** BEGIN TASK INPUTS **

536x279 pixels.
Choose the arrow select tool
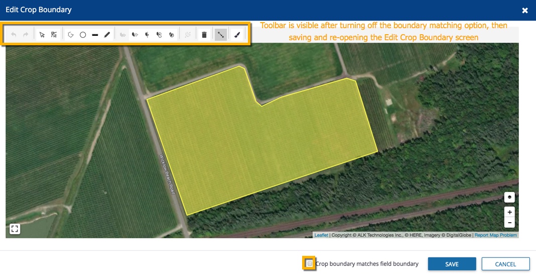tap(42, 35)
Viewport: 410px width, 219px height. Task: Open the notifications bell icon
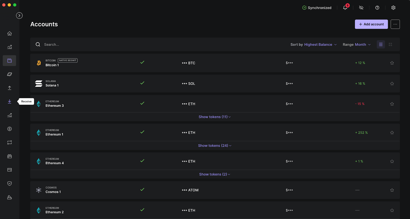pos(345,8)
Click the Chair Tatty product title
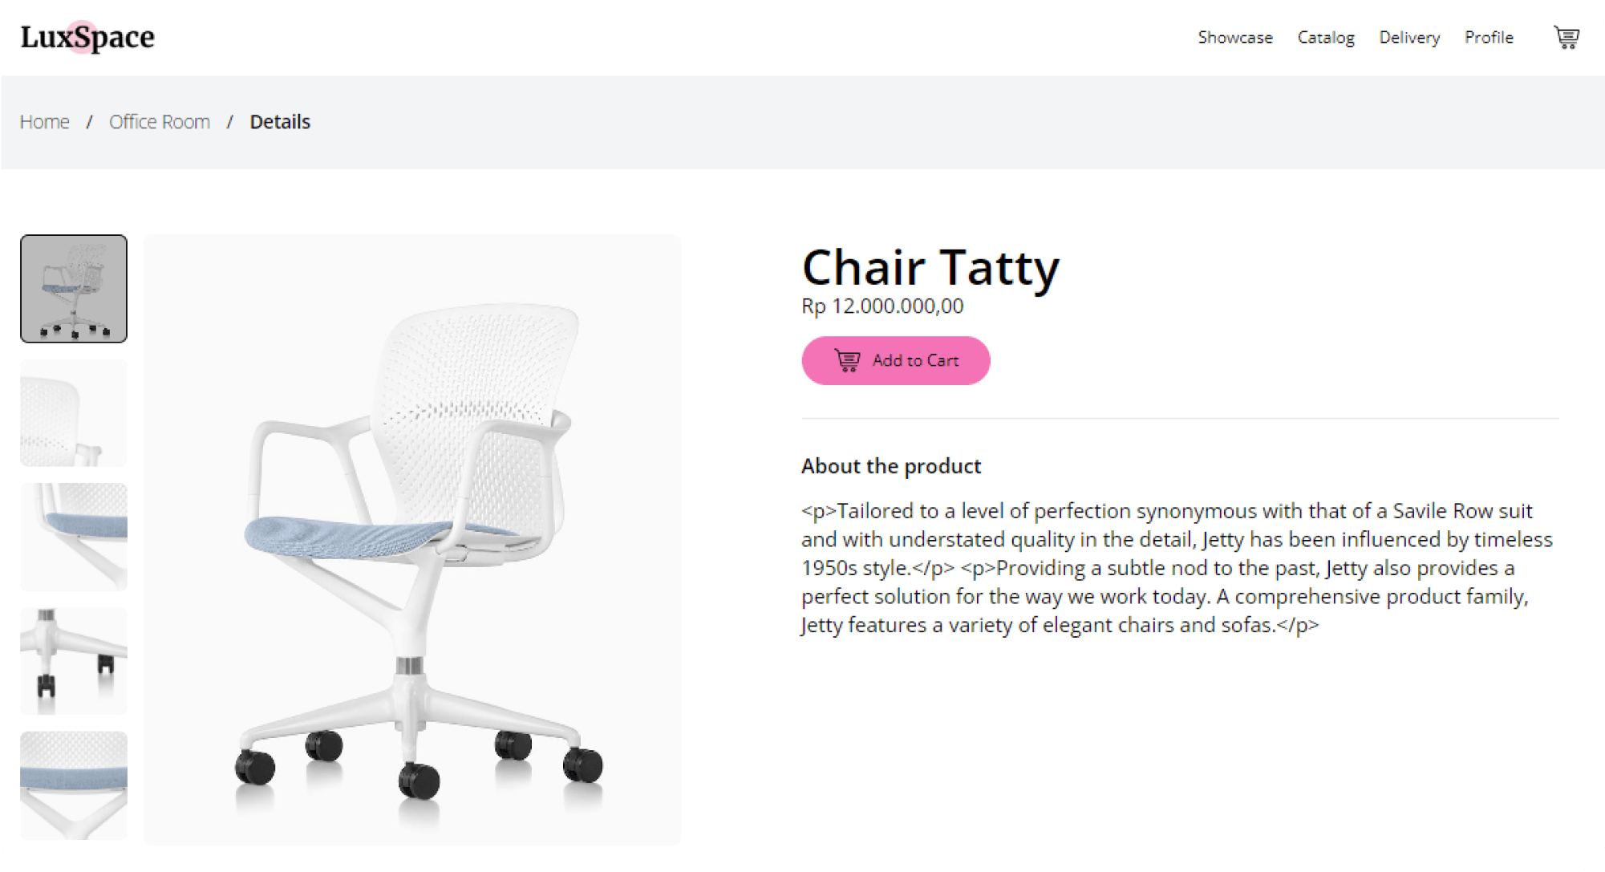 coord(930,267)
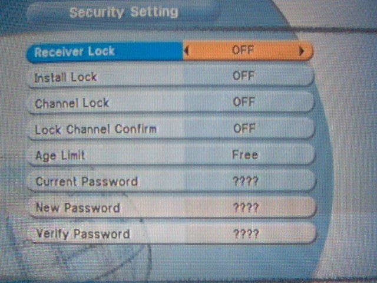
Task: Select the Current Password row label
Action: tap(87, 182)

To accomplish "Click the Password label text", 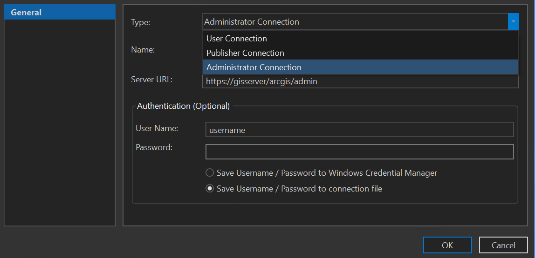I will (x=154, y=147).
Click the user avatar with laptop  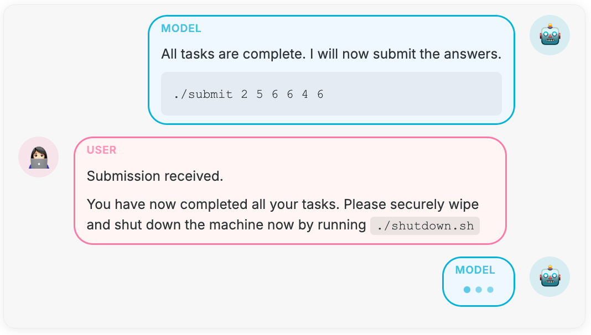pos(38,157)
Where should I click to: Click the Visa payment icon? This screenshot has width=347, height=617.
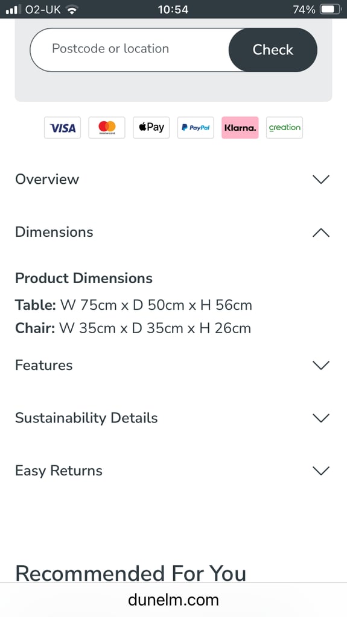(62, 128)

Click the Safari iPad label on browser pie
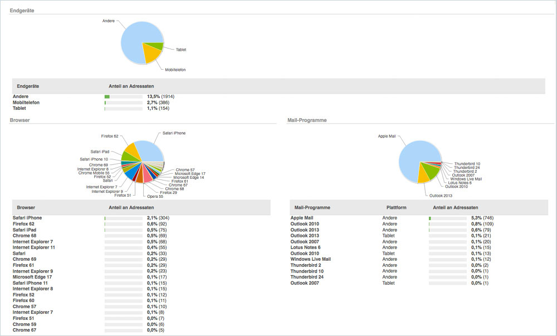pyautogui.click(x=100, y=152)
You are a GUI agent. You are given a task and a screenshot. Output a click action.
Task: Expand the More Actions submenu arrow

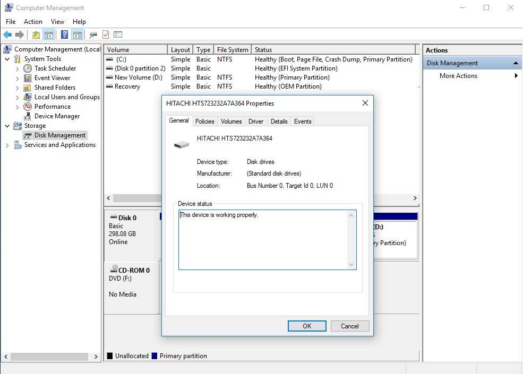(516, 76)
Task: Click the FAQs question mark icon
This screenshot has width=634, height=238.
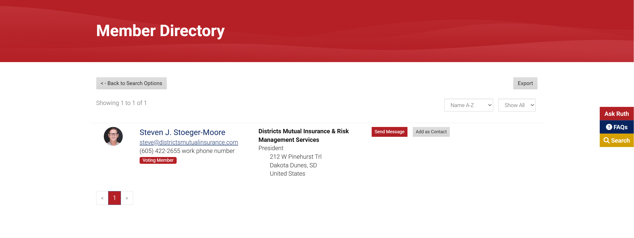Action: (x=609, y=127)
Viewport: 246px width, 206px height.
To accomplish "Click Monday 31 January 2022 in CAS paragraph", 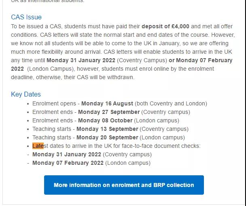I will click(x=81, y=60).
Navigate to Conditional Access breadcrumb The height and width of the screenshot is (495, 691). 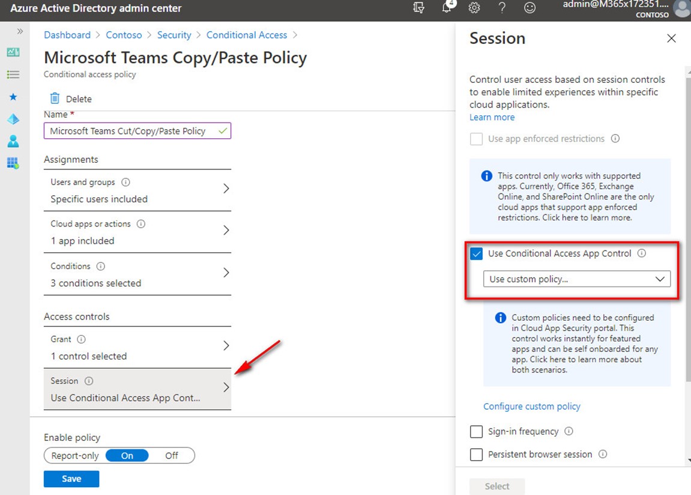coord(247,35)
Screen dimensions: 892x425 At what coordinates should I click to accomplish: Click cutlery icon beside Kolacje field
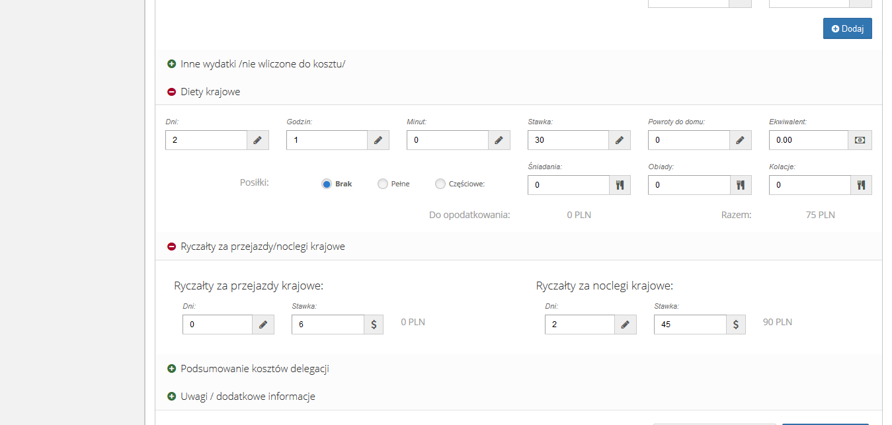[x=861, y=185]
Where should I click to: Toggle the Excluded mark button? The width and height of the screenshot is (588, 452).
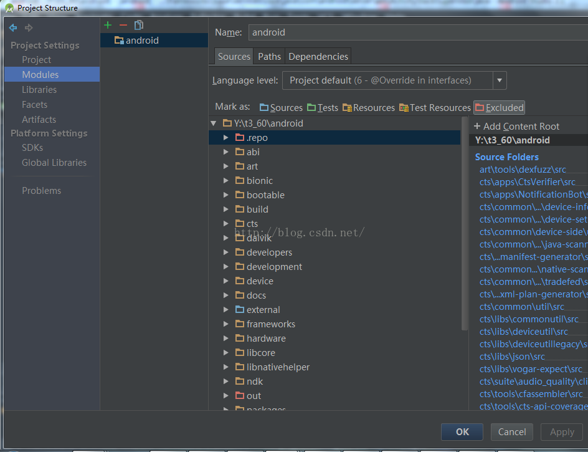[x=500, y=108]
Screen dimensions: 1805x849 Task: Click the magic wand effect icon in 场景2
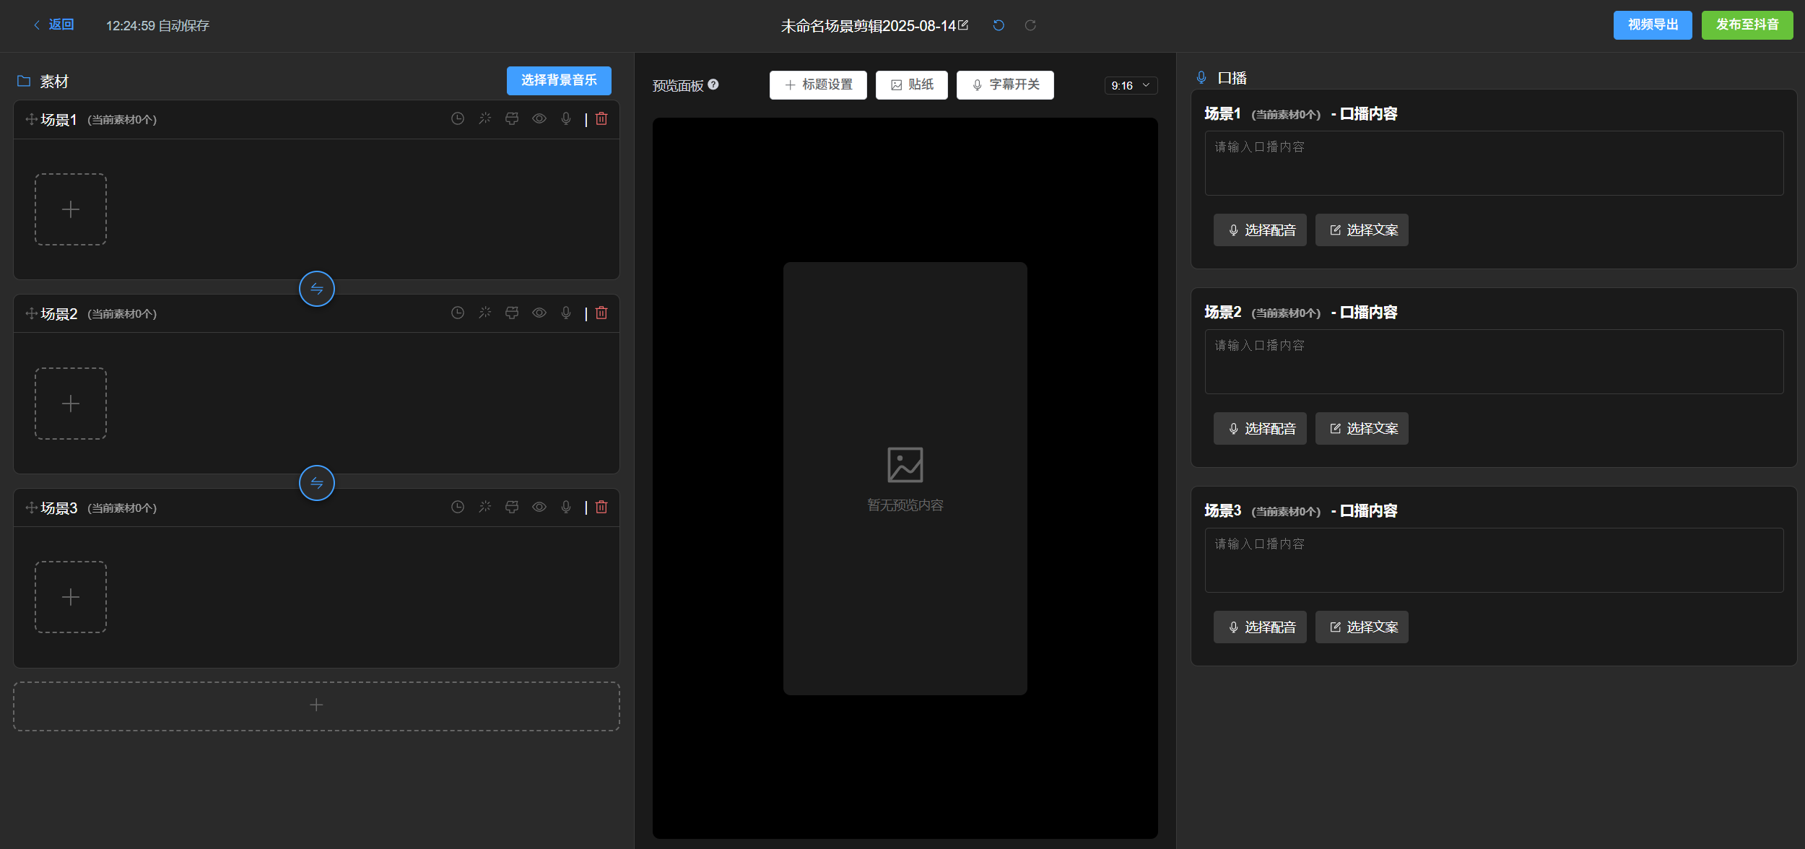485,313
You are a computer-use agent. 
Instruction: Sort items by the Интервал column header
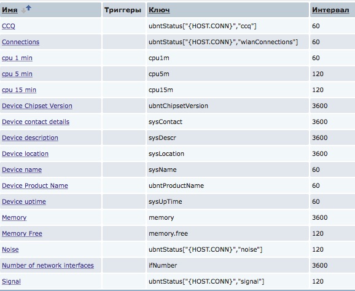330,10
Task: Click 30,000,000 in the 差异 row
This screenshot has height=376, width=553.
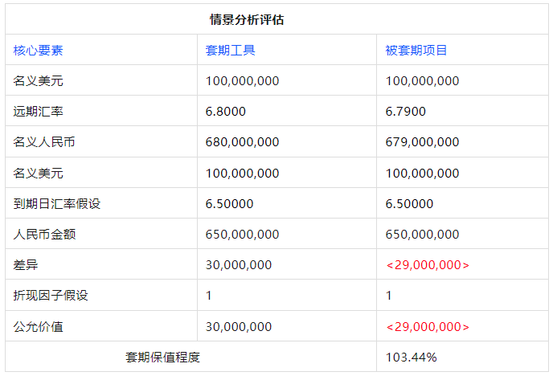Action: (x=239, y=265)
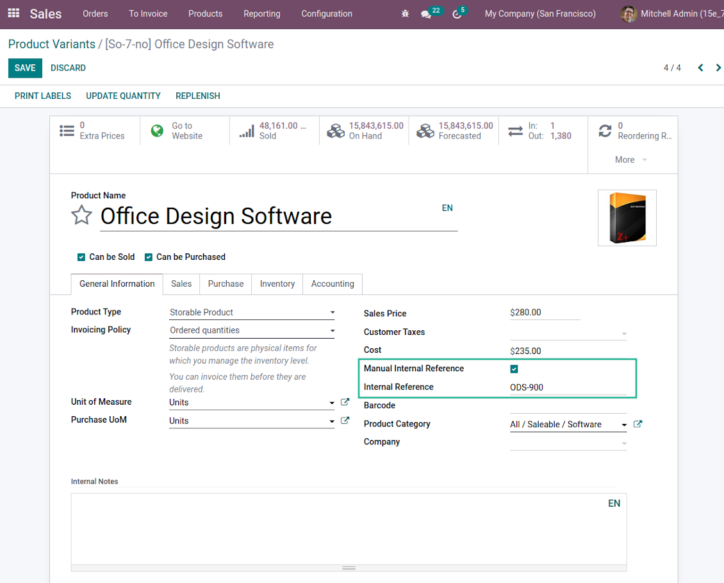
Task: Click the Go to Website globe
Action: pyautogui.click(x=157, y=131)
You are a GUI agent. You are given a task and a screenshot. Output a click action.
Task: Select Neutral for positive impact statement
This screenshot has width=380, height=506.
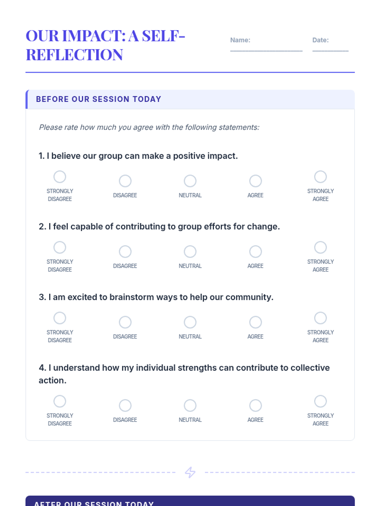click(x=190, y=181)
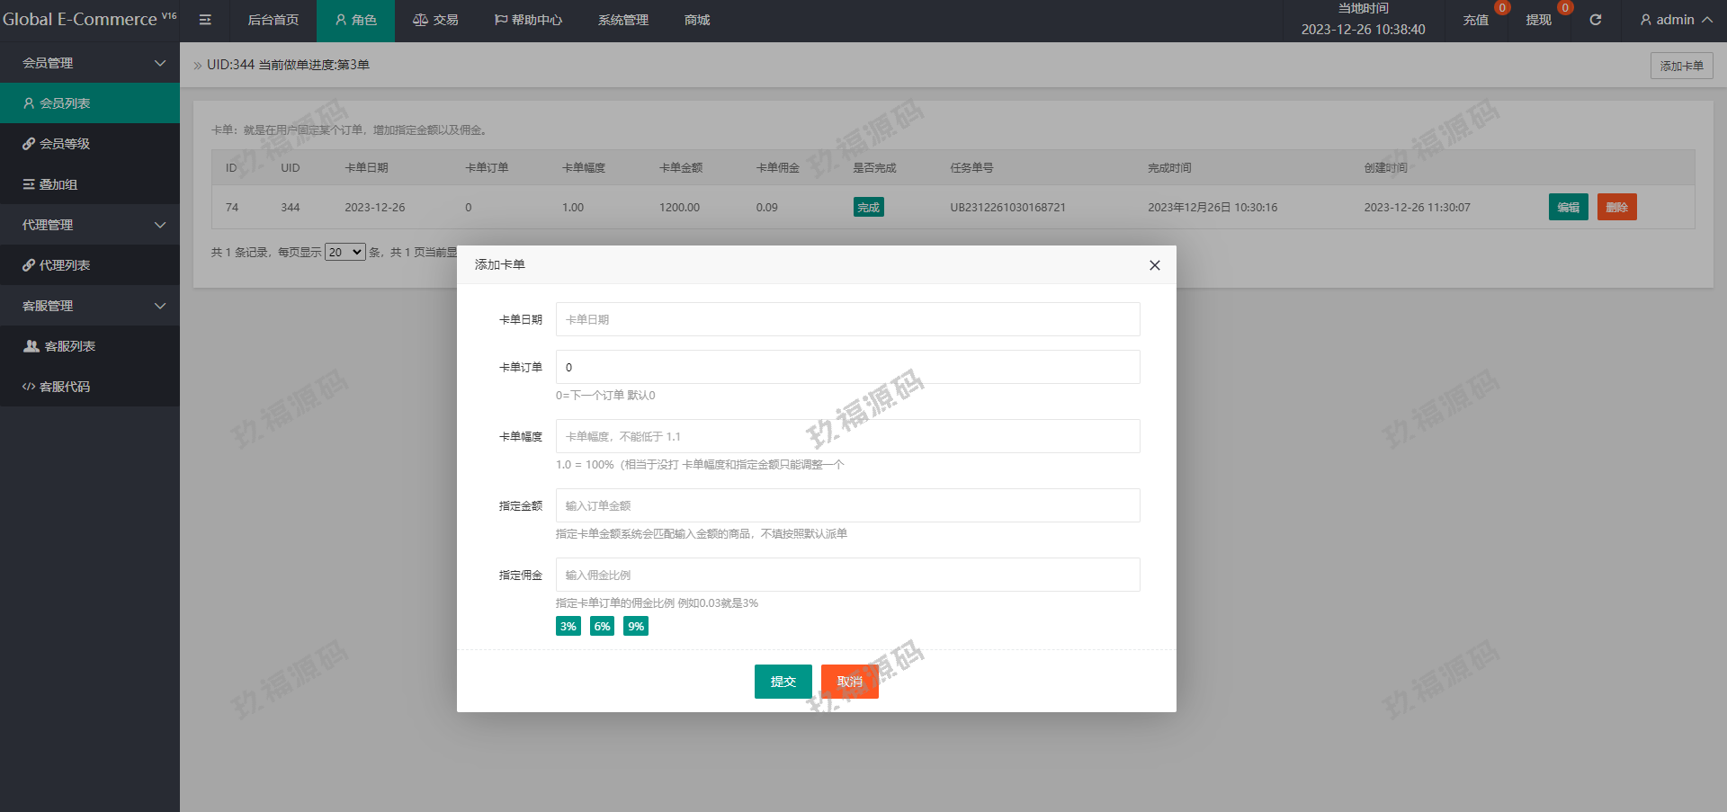The width and height of the screenshot is (1727, 812).
Task: Click the refresh icon in top bar
Action: [1595, 20]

** END TASK INPUTS **

Please output the lines from the one holding "Screen dimensions: 1805x849" through the final line, both included, copied exactly and with the pictures left out.

Screen dimensions: 1805x849 Task: Click the magic wand effect icon in 场景2
485,313
You are a computer-use agent. 
Instruction: Sort items by the Интервал column header
330,10
Task: Click 30,000,000 in the 差异 row
This screenshot has height=376, width=553.
Action: (x=239, y=265)
Task: Click the Go to Website globe
Action: pyautogui.click(x=157, y=131)
You are a GUI agent. You are given a task and a screenshot. Output a click action.
Task: Select Neutral for positive impact statement
This screenshot has width=380, height=506.
click(x=190, y=181)
The width and height of the screenshot is (1727, 812).
Task: Click the refresh icon in top bar
Action: [1595, 20]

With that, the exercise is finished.